- **TO DO**
Transcribe word for word each line from the one containing "Viewport: 980px width, 494px height." to the final line of the data, both included. Skip the pictures.

Records from a data collection
-- Opening Marker --

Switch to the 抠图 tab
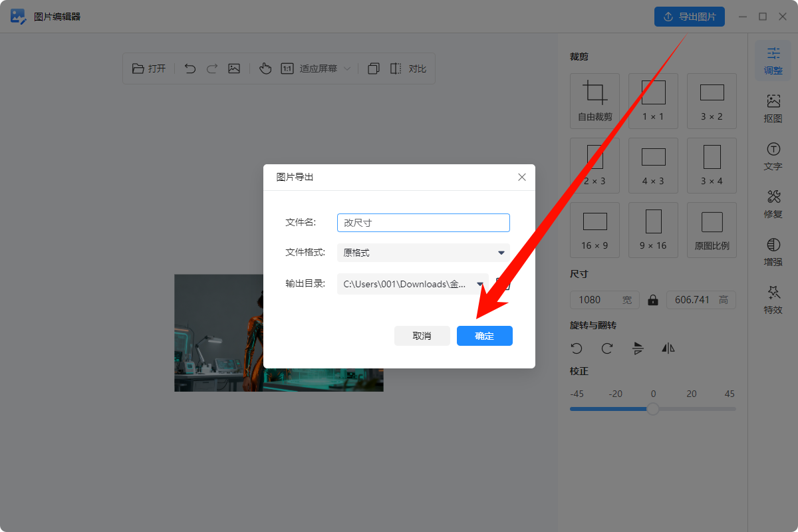The width and height of the screenshot is (798, 532). 773,108
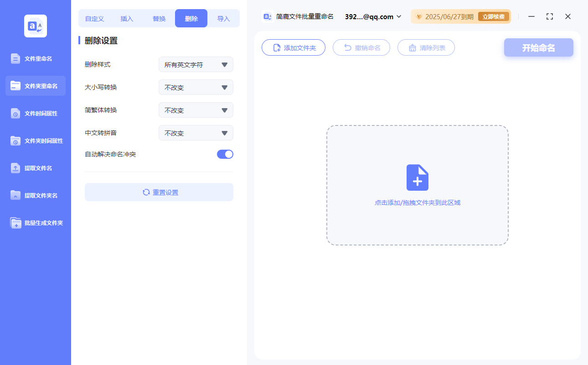Image resolution: width=588 pixels, height=365 pixels.
Task: Click the 立即续费 renewal link
Action: (494, 17)
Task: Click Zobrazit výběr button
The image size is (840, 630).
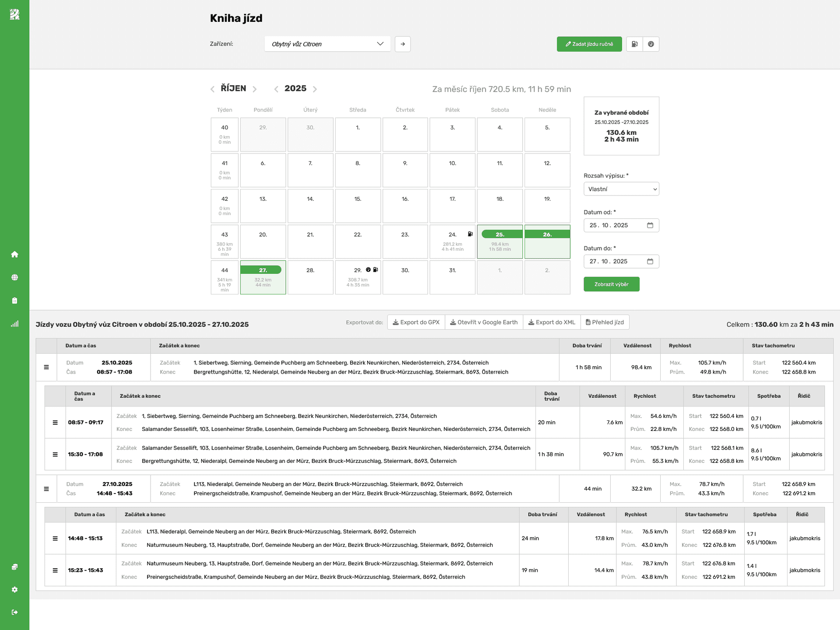Action: pos(611,284)
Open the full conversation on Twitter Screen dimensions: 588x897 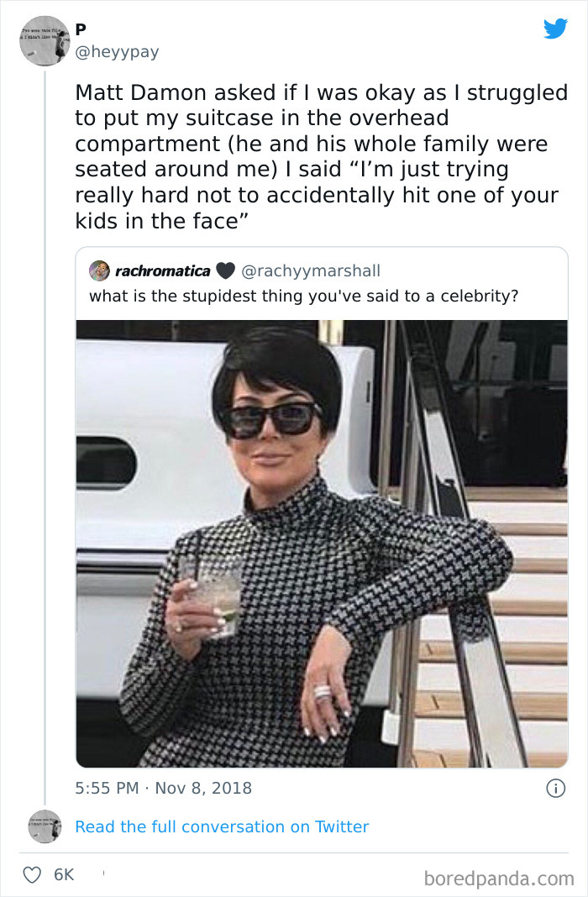222,826
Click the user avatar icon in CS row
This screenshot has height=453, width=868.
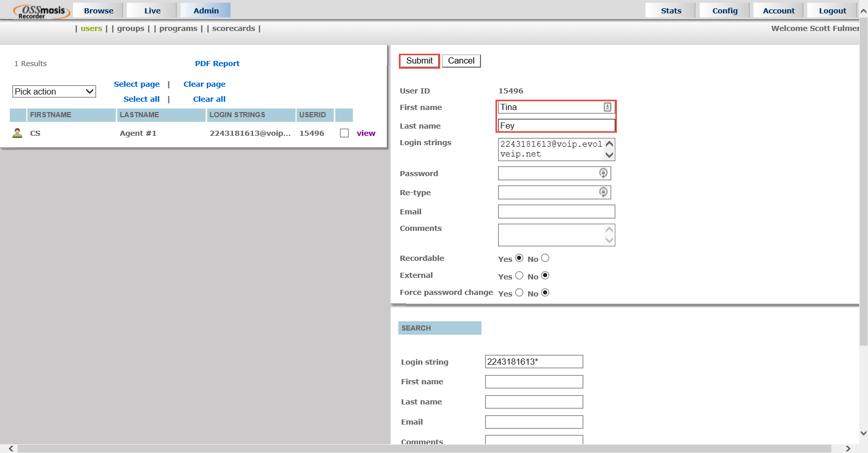point(18,133)
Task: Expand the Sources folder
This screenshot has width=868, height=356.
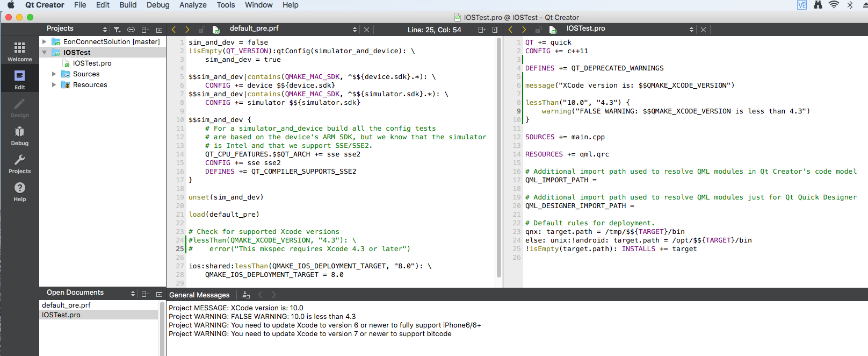Action: (54, 74)
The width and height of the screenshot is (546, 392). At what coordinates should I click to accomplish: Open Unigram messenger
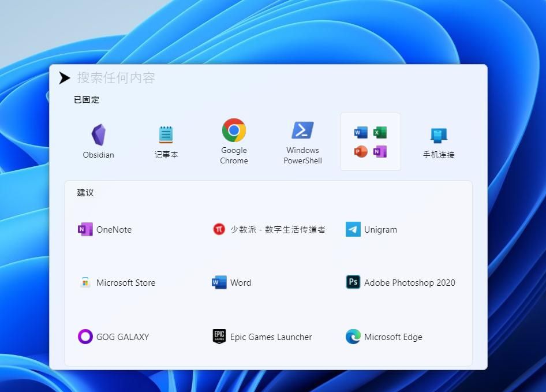[372, 229]
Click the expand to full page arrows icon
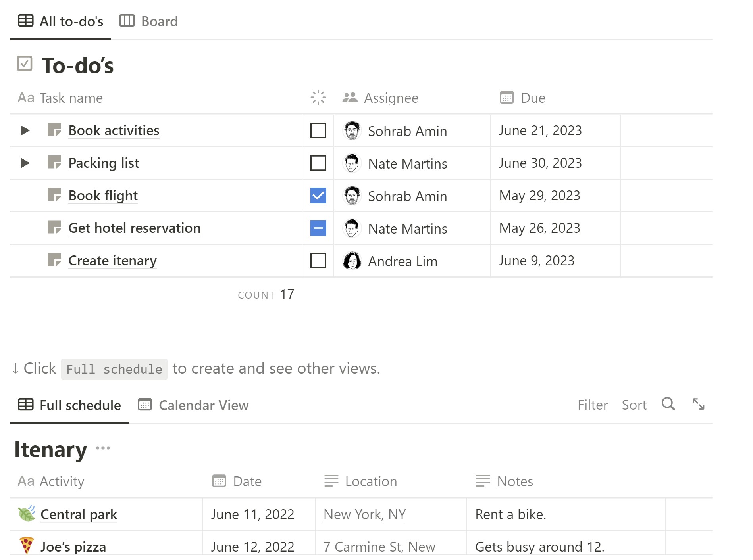753x560 pixels. [698, 404]
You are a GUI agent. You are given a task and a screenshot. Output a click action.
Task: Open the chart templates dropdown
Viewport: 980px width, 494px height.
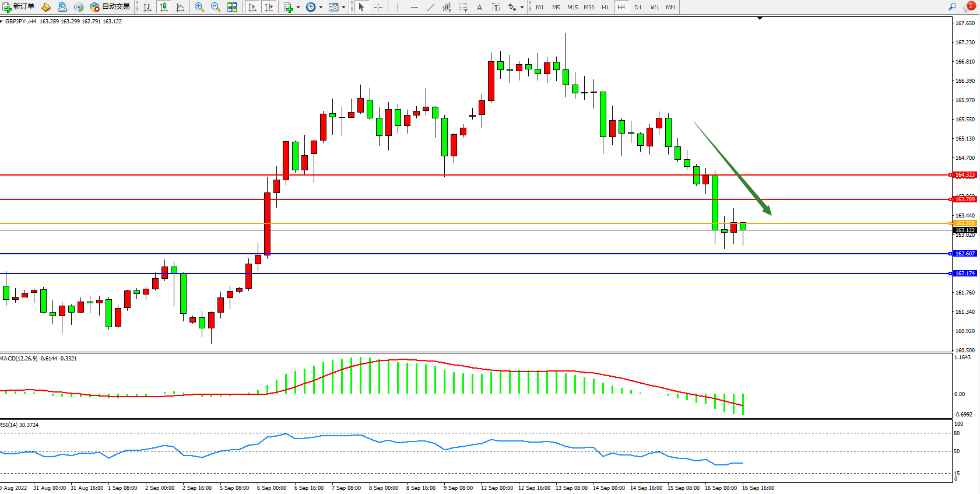pos(343,7)
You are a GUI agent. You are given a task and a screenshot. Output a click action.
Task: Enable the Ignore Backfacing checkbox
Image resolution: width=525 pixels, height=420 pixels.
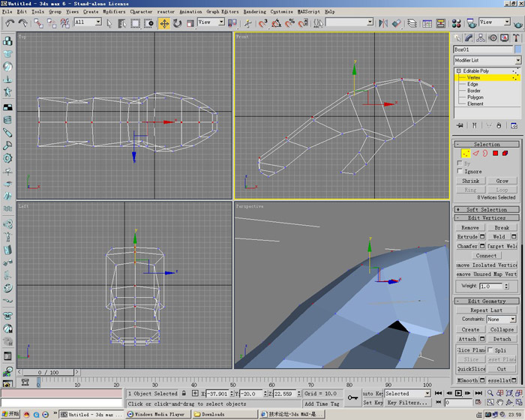(x=460, y=171)
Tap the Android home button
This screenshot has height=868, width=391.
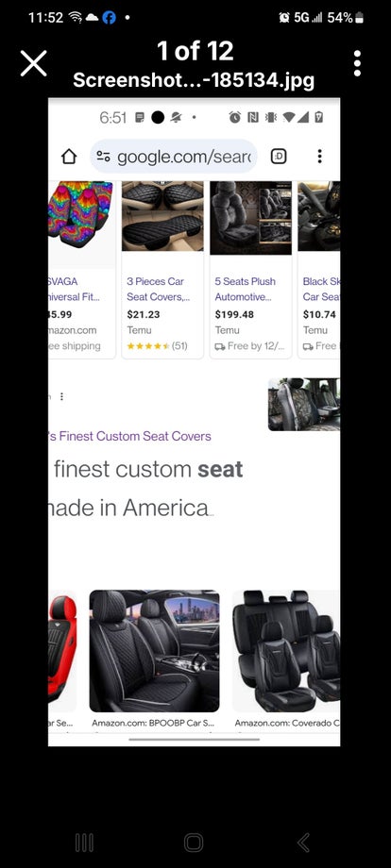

-- Closing Marker --

- **ANSWER AREA**
Viewport: 980px width, 494px height.
pos(343,7)
You are a GUI agent. You are given a task and a screenshot. Output a click action.
Task: Enable the Ignore Backfacing checkbox
Image resolution: width=525 pixels, height=420 pixels.
(x=460, y=171)
Tap the Android home button
This screenshot has height=868, width=391.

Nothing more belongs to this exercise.